“We have the ability to lie – not just to others, but also to ourselves.”

-Dan Ariely

As I was flying back from the Fortune Brainstorm Conference last night, I was grinding through the back half of Ariely’s The (Honest) Truth About Dishonesty thinking about his aforementioned quote. With Twitter policing the pundits in real-time, and the fun cops (SEC) taking some “smart money” guys down, do we really have the ability to lie in this profession like we used to?

I like Ariely’s book because I have my own self deceptions that we’ve been building a firm around this vision of unearthing the Old Wall’s storytelling for over half a decade now. But that’s hardly the total truth. Reality is that the tectonic industry plate-shift from opacity to transparency is much bigger than I’ll ever be. I’m just a Mucker on the front lines of it all.

Wall Street was a closed-network that paid a massive premium for inside information, front-running, etc.
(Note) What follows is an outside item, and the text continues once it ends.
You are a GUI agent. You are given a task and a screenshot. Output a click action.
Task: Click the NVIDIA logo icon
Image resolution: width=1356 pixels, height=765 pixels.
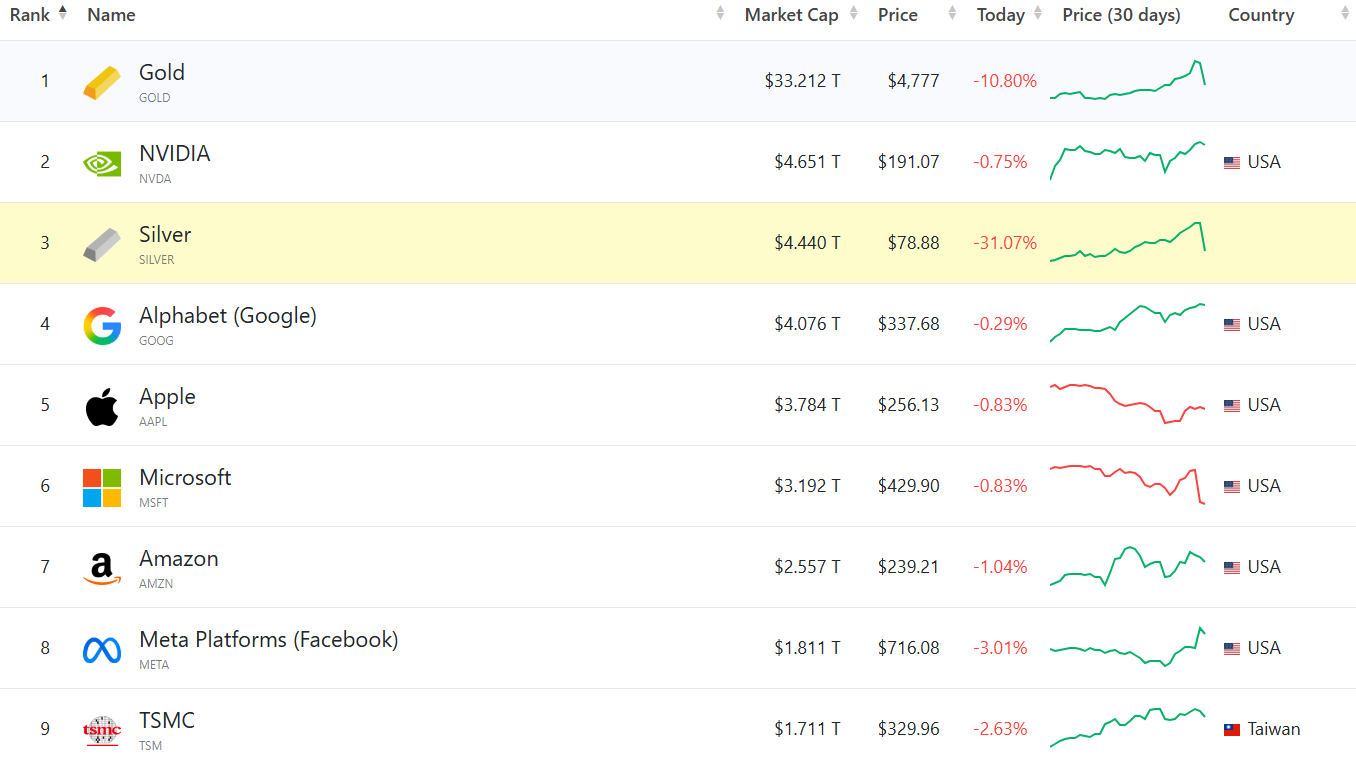pyautogui.click(x=102, y=163)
Now that is dying on opacity’s vine as an open-network (Twitter is The New Tape) transcends accountability. There are no more “grey areas” to compound returns in. The crowd can see most things now; it can quickly conclude what is black and white.

Back to the Global Macro Grind

“We want explanations for why we behave as we do and for the ways the world around us functions. Even when our feeble explanations have little to do with reality. We’re storytelling creatures by nature, and we tell ourselves story after story until we come up with an explanation we like…” –Dan Ariely (pg 165)

So, let me tell you a story this morning…

And allow me to start with the non-fictional parts, which are called market prices. Isn’t that where I should begin? Or should I begin with a thesis on where the last market price should be? Stylistically, there’s a critical difference.

The difference is where your storytelling starts…

There’s a clear divide between how we attempt to risk manage macro market moves and how some on the Old Wall do. Never mind starting with a macro theme or thesis, some just skip all of that and hire guys who gets told by other guys what Bernanke and Co. are going to say next (yes, almost the entire old boy network is still guys).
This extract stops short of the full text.